Assignment: The expected output is each line below containing "will", copied in full.

(Supplied data)

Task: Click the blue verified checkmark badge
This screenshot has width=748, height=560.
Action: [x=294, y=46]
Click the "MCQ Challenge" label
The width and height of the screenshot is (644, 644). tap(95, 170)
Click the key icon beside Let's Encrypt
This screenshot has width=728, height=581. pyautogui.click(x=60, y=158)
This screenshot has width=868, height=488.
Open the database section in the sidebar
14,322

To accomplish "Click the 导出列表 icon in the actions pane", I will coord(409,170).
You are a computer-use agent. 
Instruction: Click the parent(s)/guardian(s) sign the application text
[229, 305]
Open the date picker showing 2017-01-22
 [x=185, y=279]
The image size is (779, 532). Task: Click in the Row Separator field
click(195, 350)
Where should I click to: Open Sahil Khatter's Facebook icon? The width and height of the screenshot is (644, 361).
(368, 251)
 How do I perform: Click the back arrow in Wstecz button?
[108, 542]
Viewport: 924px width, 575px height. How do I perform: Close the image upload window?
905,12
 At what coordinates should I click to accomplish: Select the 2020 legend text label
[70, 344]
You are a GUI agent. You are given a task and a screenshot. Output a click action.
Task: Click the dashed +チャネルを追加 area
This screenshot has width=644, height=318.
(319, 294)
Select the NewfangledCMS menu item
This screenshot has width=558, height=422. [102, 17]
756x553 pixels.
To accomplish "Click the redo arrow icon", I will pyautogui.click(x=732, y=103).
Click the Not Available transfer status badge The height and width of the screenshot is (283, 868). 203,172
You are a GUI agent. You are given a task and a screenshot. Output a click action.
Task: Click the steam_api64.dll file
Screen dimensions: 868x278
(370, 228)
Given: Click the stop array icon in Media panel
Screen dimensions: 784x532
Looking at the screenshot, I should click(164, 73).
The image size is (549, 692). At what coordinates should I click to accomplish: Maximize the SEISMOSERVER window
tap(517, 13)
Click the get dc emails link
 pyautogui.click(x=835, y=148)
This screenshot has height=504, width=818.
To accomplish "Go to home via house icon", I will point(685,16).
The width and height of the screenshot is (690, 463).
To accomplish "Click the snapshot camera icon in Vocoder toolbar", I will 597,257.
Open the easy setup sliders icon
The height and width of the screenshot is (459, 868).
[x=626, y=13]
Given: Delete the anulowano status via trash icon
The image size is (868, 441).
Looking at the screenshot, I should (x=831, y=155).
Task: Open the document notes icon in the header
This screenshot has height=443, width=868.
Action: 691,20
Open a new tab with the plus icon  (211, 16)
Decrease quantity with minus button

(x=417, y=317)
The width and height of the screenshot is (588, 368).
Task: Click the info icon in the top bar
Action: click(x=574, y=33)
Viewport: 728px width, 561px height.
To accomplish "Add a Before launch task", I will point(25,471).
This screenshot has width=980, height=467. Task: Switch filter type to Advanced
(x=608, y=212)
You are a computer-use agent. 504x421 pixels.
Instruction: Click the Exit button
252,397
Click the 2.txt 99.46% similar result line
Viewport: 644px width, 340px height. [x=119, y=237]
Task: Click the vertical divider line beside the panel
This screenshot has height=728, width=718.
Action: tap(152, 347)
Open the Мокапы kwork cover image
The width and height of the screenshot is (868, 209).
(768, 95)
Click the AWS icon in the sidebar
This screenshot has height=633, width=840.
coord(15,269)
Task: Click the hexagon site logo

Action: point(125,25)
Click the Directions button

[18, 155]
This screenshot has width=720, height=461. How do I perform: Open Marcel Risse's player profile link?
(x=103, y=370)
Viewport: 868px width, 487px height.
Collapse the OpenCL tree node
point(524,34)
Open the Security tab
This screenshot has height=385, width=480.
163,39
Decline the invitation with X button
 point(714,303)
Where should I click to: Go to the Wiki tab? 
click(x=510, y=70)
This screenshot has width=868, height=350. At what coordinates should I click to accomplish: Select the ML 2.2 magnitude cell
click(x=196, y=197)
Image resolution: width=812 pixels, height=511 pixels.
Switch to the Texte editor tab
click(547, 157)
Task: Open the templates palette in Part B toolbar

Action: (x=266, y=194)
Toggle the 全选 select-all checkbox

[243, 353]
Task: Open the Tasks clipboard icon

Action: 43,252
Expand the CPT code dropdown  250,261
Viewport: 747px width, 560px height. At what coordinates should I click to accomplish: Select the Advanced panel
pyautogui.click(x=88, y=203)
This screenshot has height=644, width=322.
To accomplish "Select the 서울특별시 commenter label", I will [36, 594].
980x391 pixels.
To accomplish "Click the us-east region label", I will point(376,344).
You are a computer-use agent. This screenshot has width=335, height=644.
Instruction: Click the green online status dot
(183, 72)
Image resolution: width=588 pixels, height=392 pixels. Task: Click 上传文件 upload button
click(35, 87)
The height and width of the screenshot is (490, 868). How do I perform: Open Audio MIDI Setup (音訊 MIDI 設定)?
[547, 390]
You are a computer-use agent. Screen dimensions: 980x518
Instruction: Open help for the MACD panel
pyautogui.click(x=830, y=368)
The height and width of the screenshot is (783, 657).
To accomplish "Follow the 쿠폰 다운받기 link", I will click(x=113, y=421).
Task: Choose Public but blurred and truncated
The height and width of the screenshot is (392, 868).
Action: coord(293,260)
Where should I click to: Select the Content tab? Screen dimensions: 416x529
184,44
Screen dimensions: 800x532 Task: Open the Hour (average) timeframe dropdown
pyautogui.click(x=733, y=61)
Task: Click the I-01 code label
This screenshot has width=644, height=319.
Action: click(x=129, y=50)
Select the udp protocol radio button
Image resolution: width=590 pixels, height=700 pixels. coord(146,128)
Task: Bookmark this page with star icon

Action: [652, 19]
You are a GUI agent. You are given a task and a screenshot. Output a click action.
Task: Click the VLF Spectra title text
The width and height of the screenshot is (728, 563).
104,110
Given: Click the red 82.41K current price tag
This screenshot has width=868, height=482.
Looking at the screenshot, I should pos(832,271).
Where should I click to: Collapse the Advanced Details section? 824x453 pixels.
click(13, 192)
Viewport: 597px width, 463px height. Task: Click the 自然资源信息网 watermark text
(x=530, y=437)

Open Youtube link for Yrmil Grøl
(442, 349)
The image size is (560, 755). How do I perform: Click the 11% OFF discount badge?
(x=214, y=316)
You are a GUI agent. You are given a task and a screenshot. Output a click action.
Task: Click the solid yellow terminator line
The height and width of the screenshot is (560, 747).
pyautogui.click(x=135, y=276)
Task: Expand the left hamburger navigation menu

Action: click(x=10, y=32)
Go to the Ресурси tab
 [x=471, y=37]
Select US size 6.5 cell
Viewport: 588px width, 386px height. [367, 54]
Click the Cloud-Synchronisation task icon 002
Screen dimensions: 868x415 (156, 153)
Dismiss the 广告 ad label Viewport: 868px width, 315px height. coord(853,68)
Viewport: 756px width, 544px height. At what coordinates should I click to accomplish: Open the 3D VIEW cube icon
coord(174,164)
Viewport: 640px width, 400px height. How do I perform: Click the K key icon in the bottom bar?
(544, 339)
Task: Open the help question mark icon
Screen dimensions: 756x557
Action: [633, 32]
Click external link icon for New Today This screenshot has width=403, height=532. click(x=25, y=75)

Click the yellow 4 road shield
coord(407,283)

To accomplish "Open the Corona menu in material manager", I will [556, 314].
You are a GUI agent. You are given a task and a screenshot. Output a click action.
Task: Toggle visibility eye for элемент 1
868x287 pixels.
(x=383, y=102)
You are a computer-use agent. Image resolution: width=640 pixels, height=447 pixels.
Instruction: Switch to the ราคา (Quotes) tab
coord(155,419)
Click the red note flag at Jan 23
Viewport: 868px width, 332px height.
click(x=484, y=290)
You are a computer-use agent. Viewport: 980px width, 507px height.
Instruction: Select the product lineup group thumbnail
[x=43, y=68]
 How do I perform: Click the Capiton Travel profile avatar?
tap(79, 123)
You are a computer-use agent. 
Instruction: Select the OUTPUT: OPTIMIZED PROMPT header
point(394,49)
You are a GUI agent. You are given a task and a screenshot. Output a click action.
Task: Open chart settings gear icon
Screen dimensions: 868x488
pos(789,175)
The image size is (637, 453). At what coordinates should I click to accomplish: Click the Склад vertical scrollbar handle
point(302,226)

(End Supplied data)

Response area:
To accomplish "Click the 导出列表 icon in the actions pane", I will coord(409,170).
To accomplish "Click the redo arrow icon", I will pyautogui.click(x=732, y=103).
To accomplish "Go to home via house icon", I will point(685,16).
To accomplish "Click the snapshot camera icon in Vocoder toolbar", I will 597,257.
To accomplish "Add a Before launch task", I will point(25,471).
To accomplish "Select the 서울특별시 commenter label", I will [36, 594].
To accomplish "Click the us-east region label", I will point(376,344).
To accomplish "Follow the 쿠폰 다운받기 link", I will click(x=113, y=421).
To accomplish "Open the Corona menu in material manager", I will [556, 314].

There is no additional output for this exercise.